◆ Page text:

Created on Wednesday, 28 July 2010 23:09 Published Date Hits: 2272
MSU Billings News Services
It’s one thing to talk about the personal empowerment gained by social legislation. It’s another to see the benefits up close. And it’s quite another to commit to continued progress.
Jill Stout embodies all three.
And as the Americans with Disabilities Act marked its 20th anniversary on Monday, Stout and some of her colleagues at Montana State University Billings said they look forward to more accessibility gains for the disabled in the coming years.
“It was mostly a huge attitude change,” said Stout, a program assistant with Disabilities Support Services at MSU Billings. “It went from thinking about charity to understanding these people have rights and we have an obligation to provide access to them.”
Stout’s passion for the topic of disability support, services and accessibility is more than professional. It’s intensely personal.
She was an active fourth-grader in Minnesota when the law was passed. Her brother, Aaron, who has limited sight and speech abilities and communicates via sign language, was just four years old at the time. Based on the prevailing attitudes of ability segregation at that time, Stout’s mother worked tirelessly for passage of the law.
“It was a pretty big deal in our house,” she said.

◆ Exercise description:
Write a continuation of the article about Jill Stout and the Americans with Disabilities Act, starting after its final sentence. The records have nothing to do with the text.

◆ Data section:
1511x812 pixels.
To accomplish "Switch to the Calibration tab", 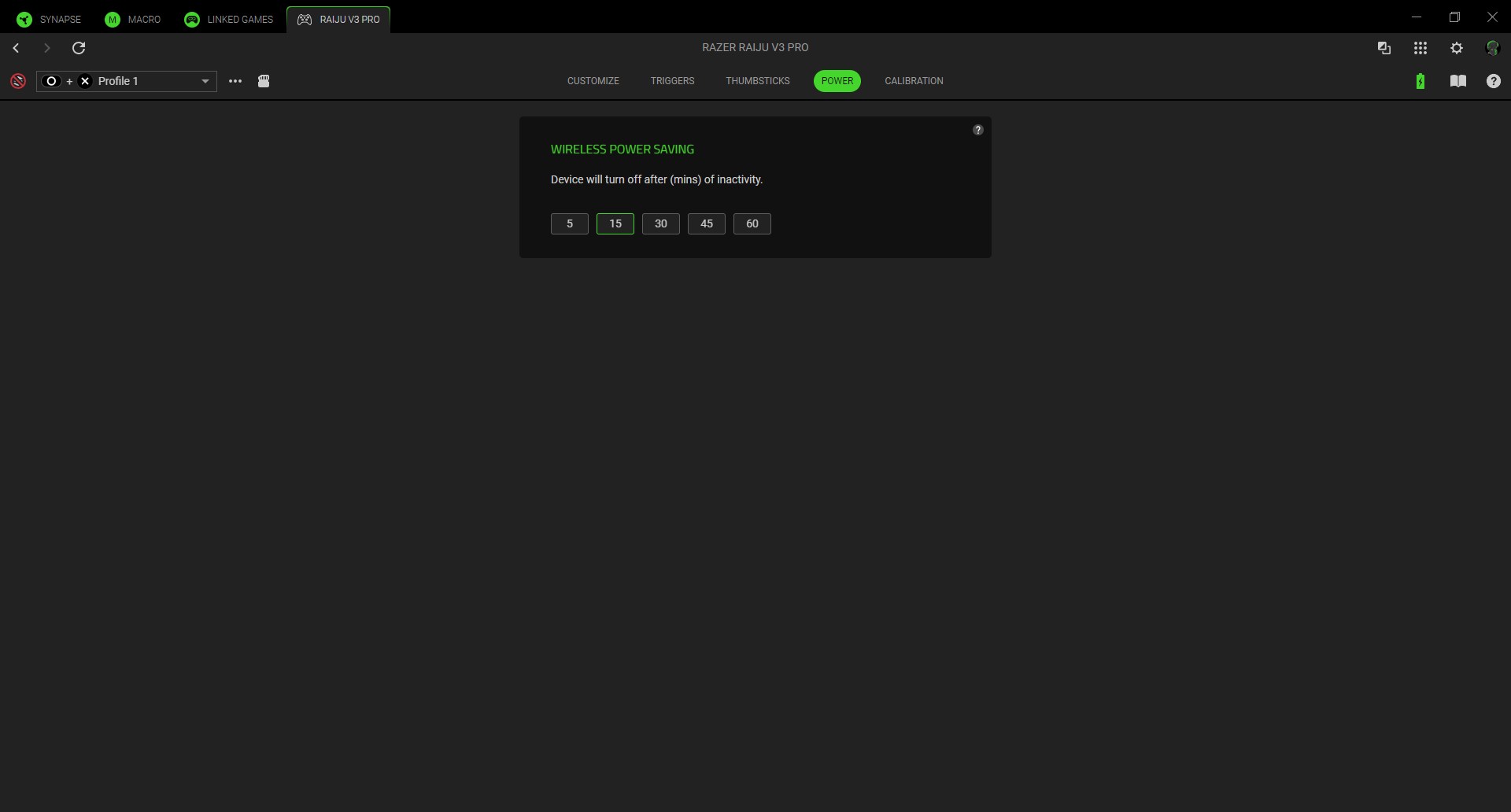I will coord(913,81).
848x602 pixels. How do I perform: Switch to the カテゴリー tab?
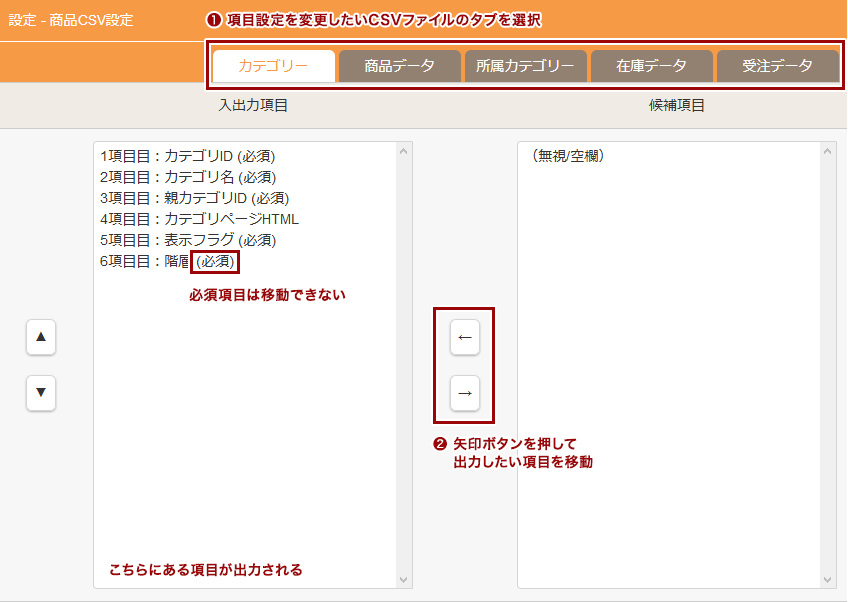coord(273,66)
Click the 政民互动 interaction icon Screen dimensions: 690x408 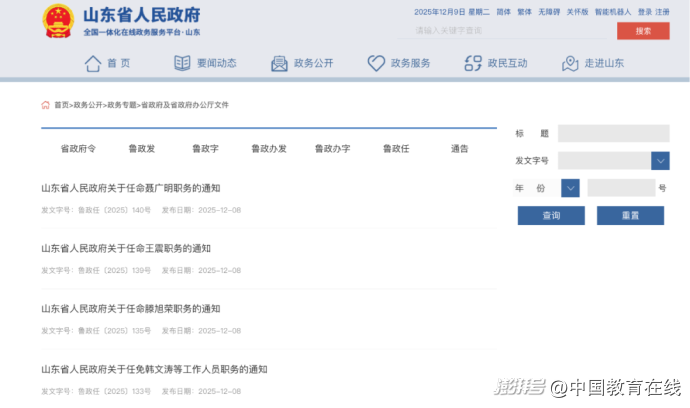point(473,64)

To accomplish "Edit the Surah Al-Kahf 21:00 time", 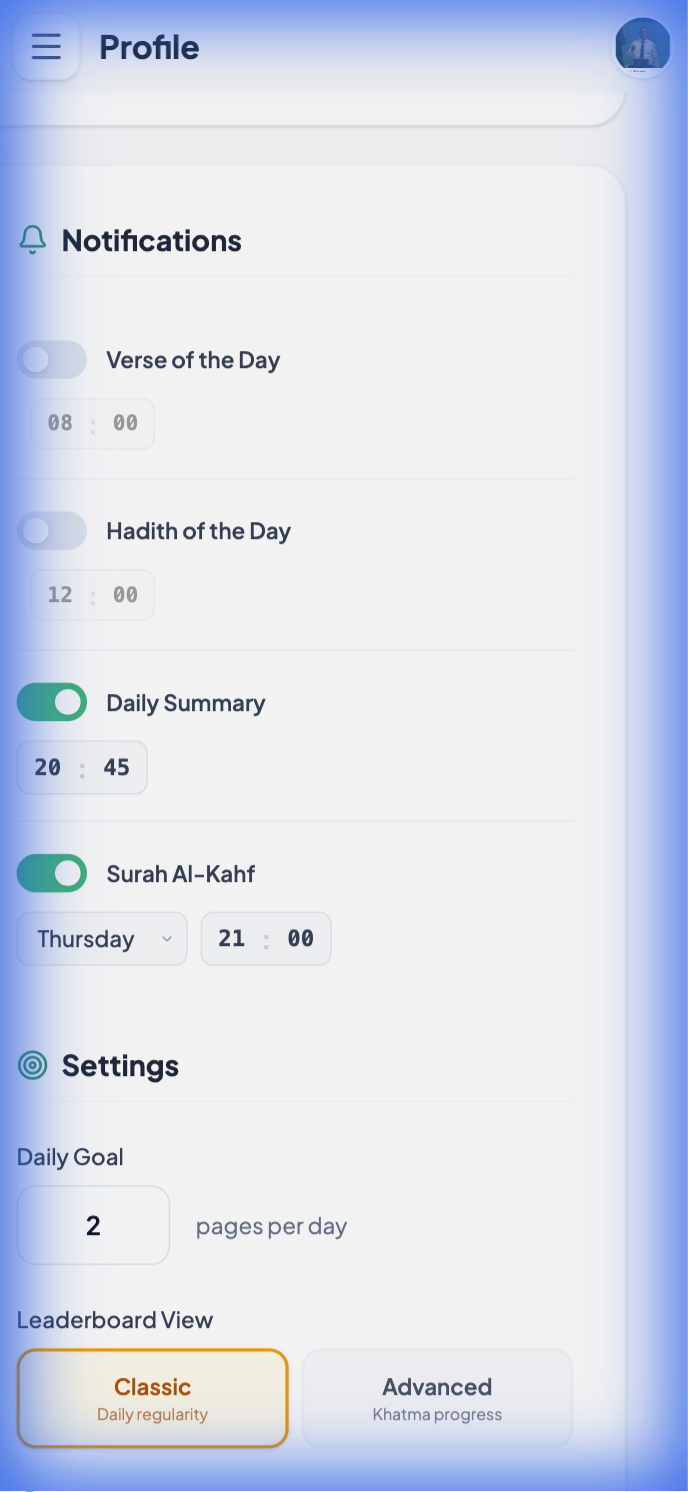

◆ The response:
She still remembers a poster from 1980 that embodied the push for social justice for Americans who found themselves living with mobility, hearing or sight disabilities. It showed a man in a wheelchair holding a sign that read “I can’t even get to the back of the bus.”
The impacts of the Americans with Disabilities Act are clear today. The law made possible public restroom grab bars, wheelchair-accessible buildings and parking, sign-language interpreters at speeches, to and anti-discrimination hiring policies possible. Civil rights were extended to an entire group of Americans — 41.3 million at last count — for the first time. For potential college students, it turned the focus from disabilities to educational opportunities and potential success.
Fast forward to 2010, and Stout brings her understanding of disability issues to work with her every day. She is one of four full-time staff who works at the MSU Billings main campus and the West End College of Technology to bring services to students. More than 160 students were registered for services through DSS last spring semester and more are likely this coming fall.
Many of those students need textbooks translated into audio files or support in addressing learning disabilities.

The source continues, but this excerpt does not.